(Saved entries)
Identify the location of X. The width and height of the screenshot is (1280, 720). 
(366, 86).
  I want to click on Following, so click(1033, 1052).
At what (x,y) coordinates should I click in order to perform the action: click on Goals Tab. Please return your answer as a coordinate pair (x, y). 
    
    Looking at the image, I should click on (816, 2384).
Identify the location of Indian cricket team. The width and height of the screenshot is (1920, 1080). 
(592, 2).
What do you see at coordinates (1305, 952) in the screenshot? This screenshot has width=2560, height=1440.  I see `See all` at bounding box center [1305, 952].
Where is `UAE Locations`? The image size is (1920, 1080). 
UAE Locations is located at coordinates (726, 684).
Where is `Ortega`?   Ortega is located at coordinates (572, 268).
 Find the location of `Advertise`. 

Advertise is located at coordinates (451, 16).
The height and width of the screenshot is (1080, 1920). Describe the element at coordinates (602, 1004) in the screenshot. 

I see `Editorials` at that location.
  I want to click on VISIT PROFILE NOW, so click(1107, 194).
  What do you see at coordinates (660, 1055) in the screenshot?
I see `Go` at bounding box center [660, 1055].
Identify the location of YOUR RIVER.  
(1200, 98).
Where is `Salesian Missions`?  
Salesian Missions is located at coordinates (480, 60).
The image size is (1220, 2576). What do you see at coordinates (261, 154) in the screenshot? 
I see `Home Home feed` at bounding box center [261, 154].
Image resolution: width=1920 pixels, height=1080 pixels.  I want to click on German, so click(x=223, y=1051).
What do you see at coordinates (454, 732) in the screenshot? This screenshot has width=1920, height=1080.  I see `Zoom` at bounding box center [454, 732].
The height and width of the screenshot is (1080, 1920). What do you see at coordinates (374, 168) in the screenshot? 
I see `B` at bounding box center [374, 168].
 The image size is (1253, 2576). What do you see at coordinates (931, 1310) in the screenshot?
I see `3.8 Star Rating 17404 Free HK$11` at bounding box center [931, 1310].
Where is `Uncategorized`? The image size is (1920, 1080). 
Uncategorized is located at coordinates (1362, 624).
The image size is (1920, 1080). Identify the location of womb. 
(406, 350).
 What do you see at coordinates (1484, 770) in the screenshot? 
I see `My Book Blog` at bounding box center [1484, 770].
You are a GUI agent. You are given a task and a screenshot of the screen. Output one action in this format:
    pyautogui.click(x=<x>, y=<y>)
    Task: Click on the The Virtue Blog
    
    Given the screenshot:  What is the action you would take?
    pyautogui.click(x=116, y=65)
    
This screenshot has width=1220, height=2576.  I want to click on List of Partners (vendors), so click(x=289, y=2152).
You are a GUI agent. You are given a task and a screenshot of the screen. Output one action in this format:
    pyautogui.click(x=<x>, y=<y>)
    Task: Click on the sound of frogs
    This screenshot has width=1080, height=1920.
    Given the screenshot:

◆ STATED TASK ◆
Rewrite the rows from the line containing "The image size is (1920, 1080). Identify" through the end of the rows as a JSON list of strings, one string per line, leaving out blank lines.

◆ OUTPUT OF THE EXERCISE ◆
[
  "The image size is (1920, 1080). Identify the location of womb. ",
  "(406, 350).",
  " What do you see at coordinates (1484, 770) in the screenshot? ",
  "I see `My Book Blog` at bounding box center [1484, 770].",
  "You are a GUI agent. You are given a task and a screenshot of the screen. Output one action in this format:",
  "    pyautogui.click(x=<x>, y=<y>)",
  "    Task: Click on the The Virtue Blog",
  "    Given the screenshot:  What is the action you would take?",
  "    pyautogui.click(x=116, y=65)",
  "This screenshot has width=1220, height=2576.  I want to click on List of Partners (vendors), so click(x=289, y=2152).",
  "You are a GUI agent. You are given a task and a screenshot of the screen. Output one action in this format:",
  "    pyautogui.click(x=<x>, y=<y>)",
  "    Task: Click on the sound of frogs",
  "    This screenshot has width=1080, height=1920.",
  "    Given the screenshot:"
]